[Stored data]
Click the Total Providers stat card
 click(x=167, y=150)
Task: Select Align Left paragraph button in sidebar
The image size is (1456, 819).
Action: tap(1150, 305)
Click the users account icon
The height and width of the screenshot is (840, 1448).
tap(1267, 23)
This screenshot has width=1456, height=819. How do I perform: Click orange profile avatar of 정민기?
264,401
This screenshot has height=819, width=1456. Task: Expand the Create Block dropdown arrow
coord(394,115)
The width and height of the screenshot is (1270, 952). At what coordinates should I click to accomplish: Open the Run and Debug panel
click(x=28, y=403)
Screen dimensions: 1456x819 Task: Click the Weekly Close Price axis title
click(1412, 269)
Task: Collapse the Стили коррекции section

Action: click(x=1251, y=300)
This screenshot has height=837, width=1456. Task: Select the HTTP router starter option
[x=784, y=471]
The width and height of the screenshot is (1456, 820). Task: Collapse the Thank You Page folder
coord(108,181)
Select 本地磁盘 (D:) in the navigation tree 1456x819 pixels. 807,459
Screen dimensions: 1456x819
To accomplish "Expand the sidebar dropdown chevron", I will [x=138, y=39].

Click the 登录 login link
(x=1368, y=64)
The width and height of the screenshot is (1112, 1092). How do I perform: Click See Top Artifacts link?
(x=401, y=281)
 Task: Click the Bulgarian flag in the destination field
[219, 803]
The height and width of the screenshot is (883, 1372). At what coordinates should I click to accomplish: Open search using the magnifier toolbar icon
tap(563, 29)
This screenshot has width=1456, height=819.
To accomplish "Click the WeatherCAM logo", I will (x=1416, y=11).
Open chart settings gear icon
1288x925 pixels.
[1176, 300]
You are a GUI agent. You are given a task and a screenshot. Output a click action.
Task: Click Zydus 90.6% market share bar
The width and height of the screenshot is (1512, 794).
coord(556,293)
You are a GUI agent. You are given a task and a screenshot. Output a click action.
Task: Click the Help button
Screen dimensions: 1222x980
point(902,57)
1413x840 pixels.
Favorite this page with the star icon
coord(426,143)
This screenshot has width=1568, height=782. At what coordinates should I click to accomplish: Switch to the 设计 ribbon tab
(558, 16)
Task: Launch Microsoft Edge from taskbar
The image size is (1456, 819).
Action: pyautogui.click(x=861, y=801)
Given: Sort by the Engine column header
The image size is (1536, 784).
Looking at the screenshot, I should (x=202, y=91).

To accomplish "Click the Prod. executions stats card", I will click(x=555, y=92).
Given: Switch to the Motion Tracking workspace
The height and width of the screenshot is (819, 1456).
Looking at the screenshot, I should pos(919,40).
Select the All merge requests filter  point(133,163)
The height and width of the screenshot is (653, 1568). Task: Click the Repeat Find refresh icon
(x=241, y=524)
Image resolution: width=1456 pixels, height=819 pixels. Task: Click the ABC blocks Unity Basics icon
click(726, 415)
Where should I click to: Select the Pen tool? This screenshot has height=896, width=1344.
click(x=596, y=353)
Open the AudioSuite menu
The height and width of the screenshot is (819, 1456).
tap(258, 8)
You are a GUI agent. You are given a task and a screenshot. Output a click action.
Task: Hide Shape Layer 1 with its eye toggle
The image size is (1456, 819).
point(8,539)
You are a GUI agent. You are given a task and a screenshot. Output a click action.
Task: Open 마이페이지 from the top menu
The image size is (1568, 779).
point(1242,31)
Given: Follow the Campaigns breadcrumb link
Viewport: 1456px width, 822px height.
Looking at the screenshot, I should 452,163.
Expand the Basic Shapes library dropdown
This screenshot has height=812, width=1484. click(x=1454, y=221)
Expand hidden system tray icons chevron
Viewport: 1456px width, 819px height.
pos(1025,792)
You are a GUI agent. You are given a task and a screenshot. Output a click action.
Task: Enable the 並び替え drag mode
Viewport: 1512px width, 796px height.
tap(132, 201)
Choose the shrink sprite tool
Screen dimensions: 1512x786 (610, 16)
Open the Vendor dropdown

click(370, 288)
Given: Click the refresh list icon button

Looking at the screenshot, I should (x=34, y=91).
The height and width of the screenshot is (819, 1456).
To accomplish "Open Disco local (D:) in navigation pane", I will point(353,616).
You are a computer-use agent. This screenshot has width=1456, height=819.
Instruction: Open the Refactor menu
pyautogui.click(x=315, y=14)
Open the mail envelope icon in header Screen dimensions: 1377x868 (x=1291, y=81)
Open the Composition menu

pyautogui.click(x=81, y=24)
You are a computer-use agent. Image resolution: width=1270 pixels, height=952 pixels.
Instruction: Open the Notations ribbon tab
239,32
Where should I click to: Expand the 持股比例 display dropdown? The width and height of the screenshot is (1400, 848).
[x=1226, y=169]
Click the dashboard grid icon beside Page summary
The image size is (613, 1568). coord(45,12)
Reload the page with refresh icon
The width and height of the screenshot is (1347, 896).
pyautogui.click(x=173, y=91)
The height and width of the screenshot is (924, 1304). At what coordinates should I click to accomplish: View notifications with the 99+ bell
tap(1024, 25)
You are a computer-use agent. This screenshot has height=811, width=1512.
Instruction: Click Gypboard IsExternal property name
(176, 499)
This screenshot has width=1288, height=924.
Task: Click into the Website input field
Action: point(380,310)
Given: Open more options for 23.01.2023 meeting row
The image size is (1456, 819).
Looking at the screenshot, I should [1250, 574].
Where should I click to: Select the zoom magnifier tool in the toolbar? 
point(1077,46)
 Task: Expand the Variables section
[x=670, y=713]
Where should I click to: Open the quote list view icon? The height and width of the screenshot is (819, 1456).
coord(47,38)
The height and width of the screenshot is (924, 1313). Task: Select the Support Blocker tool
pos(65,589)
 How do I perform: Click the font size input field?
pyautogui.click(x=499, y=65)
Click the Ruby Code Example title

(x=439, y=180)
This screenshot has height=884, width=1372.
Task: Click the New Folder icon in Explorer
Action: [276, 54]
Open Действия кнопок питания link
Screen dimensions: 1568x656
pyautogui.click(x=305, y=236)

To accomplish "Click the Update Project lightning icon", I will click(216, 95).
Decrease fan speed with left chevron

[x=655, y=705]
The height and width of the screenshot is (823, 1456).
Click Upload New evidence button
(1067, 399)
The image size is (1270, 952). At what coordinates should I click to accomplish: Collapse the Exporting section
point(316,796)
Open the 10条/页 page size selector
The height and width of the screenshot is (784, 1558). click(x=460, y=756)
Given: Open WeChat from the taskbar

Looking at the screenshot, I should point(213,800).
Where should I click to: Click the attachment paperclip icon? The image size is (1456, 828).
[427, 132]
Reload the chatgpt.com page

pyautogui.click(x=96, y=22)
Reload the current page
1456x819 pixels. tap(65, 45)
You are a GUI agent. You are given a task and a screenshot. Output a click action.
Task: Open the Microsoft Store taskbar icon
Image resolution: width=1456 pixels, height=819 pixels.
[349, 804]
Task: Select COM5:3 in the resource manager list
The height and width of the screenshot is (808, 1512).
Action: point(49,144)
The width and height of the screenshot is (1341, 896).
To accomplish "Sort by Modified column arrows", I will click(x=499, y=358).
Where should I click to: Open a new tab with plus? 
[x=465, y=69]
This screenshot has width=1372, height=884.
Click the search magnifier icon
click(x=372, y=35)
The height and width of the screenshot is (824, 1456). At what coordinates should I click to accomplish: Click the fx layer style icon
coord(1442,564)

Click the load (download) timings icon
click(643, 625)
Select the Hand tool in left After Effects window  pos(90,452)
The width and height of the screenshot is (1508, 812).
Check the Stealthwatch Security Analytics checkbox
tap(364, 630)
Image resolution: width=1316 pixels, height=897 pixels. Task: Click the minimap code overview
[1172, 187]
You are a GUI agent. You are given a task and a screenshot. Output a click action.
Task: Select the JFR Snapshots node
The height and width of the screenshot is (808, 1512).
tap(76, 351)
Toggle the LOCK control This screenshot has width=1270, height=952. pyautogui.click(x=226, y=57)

Exercise details —
All records shown above are to be reproduced without any alteration.

Output for this exercise —
Click the Total Providers stat card
 click(x=167, y=150)
Task: Select Align Left paragraph button in sidebar
The image size is (1456, 819).
Action: tap(1150, 305)
Click the users account icon
The height and width of the screenshot is (840, 1448).
tap(1267, 23)
This screenshot has width=1456, height=819. How do I perform: Click orange profile avatar of 정민기?
264,401
This screenshot has height=819, width=1456. Task: Expand the Create Block dropdown arrow
coord(394,115)
The width and height of the screenshot is (1270, 952). At what coordinates should I click to accomplish: Open the Run and Debug panel
click(x=28, y=403)
Screen dimensions: 1456x819 Task: Click the Weekly Close Price axis title
click(1412, 269)
Task: Collapse the Стили коррекции section

Action: click(x=1251, y=300)
This screenshot has height=837, width=1456. Task: Select the HTTP router starter option
[x=784, y=471]
The width and height of the screenshot is (1456, 820). Task: Collapse the Thank You Page folder
coord(108,181)
Select 本地磁盘 (D:) in the navigation tree 1456x819 pixels. 807,459
Screen dimensions: 1456x819
To accomplish "Expand the sidebar dropdown chevron", I will [x=138, y=39].

Click the 登录 login link
(x=1368, y=64)
The width and height of the screenshot is (1112, 1092). How do I perform: Click See Top Artifacts link?
(x=401, y=281)
 Task: Click the Bulgarian flag in the destination field
[219, 803]
The height and width of the screenshot is (883, 1372). At what coordinates should I click to accomplish: Open search using the magnifier toolbar icon
tap(563, 29)
This screenshot has width=1456, height=819.
To accomplish "Click the WeatherCAM logo", I will (x=1416, y=11).
Open chart settings gear icon
1288x925 pixels.
[1176, 300]
You are a GUI agent. You are given a task and a screenshot. Output a click action.
Task: Click Zydus 90.6% market share bar
The width and height of the screenshot is (1512, 794).
coord(556,293)
You are a GUI agent. You are given a task and a screenshot. Output a click action.
Task: Click the Help button
Screen dimensions: 1222x980
point(902,57)
1413x840 pixels.
Favorite this page with the star icon
coord(426,143)
This screenshot has width=1568, height=782. At what coordinates should I click to accomplish: Switch to the 设计 ribbon tab
(558, 16)
Task: Launch Microsoft Edge from taskbar
The image size is (1456, 819).
Action: pyautogui.click(x=861, y=801)
Given: Sort by the Engine column header
The image size is (1536, 784).
Looking at the screenshot, I should (x=202, y=91).

To accomplish "Click the Prod. executions stats card", I will click(x=555, y=92).
Given: Switch to the Motion Tracking workspace
The height and width of the screenshot is (819, 1456).
Looking at the screenshot, I should pos(919,40).
Select the All merge requests filter  point(133,163)
The height and width of the screenshot is (653, 1568). Task: Click the Repeat Find refresh icon
(x=241, y=524)
Image resolution: width=1456 pixels, height=819 pixels. Task: Click the ABC blocks Unity Basics icon
click(726, 415)
Where should I click to: Select the Pen tool? This screenshot has height=896, width=1344.
click(x=596, y=353)
Open the AudioSuite menu
The height and width of the screenshot is (819, 1456).
tap(258, 8)
You are a GUI agent. You are given a task and a screenshot. Output a click action.
Task: Hide Shape Layer 1 with its eye toggle
The image size is (1456, 819).
point(8,539)
You are a GUI agent. You are given a task and a screenshot. Output a click action.
Task: Open 마이페이지 from the top menu
The image size is (1568, 779).
point(1242,31)
Given: Follow the Campaigns breadcrumb link
Viewport: 1456px width, 822px height.
Looking at the screenshot, I should 452,163.
Expand the Basic Shapes library dropdown
This screenshot has height=812, width=1484. click(x=1454, y=221)
Expand hidden system tray icons chevron
Viewport: 1456px width, 819px height.
pos(1025,792)
You are a GUI agent. You are given a task and a screenshot. Output a click action.
Task: Enable the 並び替え drag mode
Viewport: 1512px width, 796px height.
tap(132, 201)
Choose the shrink sprite tool
Screen dimensions: 1512x786 (610, 16)
Open the Vendor dropdown

click(370, 288)
Given: Click the refresh list icon button

Looking at the screenshot, I should (x=34, y=91).
The height and width of the screenshot is (819, 1456).
To accomplish "Open Disco local (D:) in navigation pane", I will point(353,616).
You are a computer-use agent. This screenshot has width=1456, height=819.
Instruction: Open the Refactor menu
pyautogui.click(x=315, y=14)
Open the mail envelope icon in header Screen dimensions: 1377x868 (x=1291, y=81)
Open the Composition menu

pyautogui.click(x=81, y=24)
You are a computer-use agent. Image resolution: width=1270 pixels, height=952 pixels.
Instruction: Open the Notations ribbon tab
239,32
Where should I click to: Expand the 持股比例 display dropdown? The width and height of the screenshot is (1400, 848).
[x=1226, y=169]
Click the dashboard grid icon beside Page summary
The image size is (613, 1568). coord(45,12)
Reload the page with refresh icon
The width and height of the screenshot is (1347, 896).
pyautogui.click(x=173, y=91)
The height and width of the screenshot is (924, 1304). At what coordinates should I click to accomplish: View notifications with the 99+ bell
tap(1024, 25)
You are a computer-use agent. This screenshot has height=811, width=1512.
Instruction: Click Gypboard IsExternal property name
(176, 499)
This screenshot has width=1288, height=924.
Task: Click into the Website input field
Action: point(380,310)
Given: Open more options for 23.01.2023 meeting row
The image size is (1456, 819).
Looking at the screenshot, I should [1250, 574].
Where should I click to: Select the zoom magnifier tool in the toolbar? 
point(1077,46)
 Task: Expand the Variables section
[x=670, y=713]
Where should I click to: Open the quote list view icon? The height and width of the screenshot is (819, 1456).
coord(47,38)
The height and width of the screenshot is (924, 1313). Task: Select the Support Blocker tool
pos(65,589)
 How do I perform: Click the font size input field?
pyautogui.click(x=499, y=65)
Click the Ruby Code Example title

(x=439, y=180)
This screenshot has height=884, width=1372.
Task: Click the New Folder icon in Explorer
Action: [276, 54]
Open Действия кнопок питания link
Screen dimensions: 1568x656
pyautogui.click(x=305, y=236)

To accomplish "Click the Update Project lightning icon", I will click(216, 95).
Decrease fan speed with left chevron

[x=655, y=705]
The height and width of the screenshot is (823, 1456).
Click Upload New evidence button
(1067, 399)
The image size is (1270, 952). At what coordinates should I click to accomplish: Collapse the Exporting section
point(316,796)
Open the 10条/页 page size selector
The height and width of the screenshot is (784, 1558). click(x=460, y=756)
Given: Open WeChat from the taskbar

Looking at the screenshot, I should point(213,800).
Where should I click to: Click the attachment paperclip icon? The image size is (1456, 828).
[427, 132]
Reload the chatgpt.com page

pyautogui.click(x=96, y=22)
Reload the current page
1456x819 pixels. tap(65, 45)
You are a GUI agent. You are given a task and a screenshot. Output a click action.
Task: Open the Microsoft Store taskbar icon
Image resolution: width=1456 pixels, height=819 pixels.
[349, 804]
Task: Select COM5:3 in the resource manager list
The height and width of the screenshot is (808, 1512).
Action: point(49,144)
The width and height of the screenshot is (1341, 896).
To accomplish "Sort by Modified column arrows", I will click(x=499, y=358).
Where should I click to: Open a new tab with plus? 
[x=465, y=69]
This screenshot has width=1372, height=884.
Click the search magnifier icon
click(x=372, y=35)
The height and width of the screenshot is (824, 1456). At what coordinates should I click to accomplish: Click the fx layer style icon
coord(1442,564)

Click the load (download) timings icon
click(643, 625)
Select the Hand tool in left After Effects window  pos(90,452)
The width and height of the screenshot is (1508, 812).
Check the Stealthwatch Security Analytics checkbox
tap(364, 630)
Image resolution: width=1316 pixels, height=897 pixels. Task: Click the minimap code overview
[1172, 187]
You are a GUI agent. You are given a task and a screenshot. Output a click action.
Task: Select the JFR Snapshots node
The height and width of the screenshot is (808, 1512).
tap(76, 351)
Toggle the LOCK control This screenshot has width=1270, height=952. pyautogui.click(x=226, y=57)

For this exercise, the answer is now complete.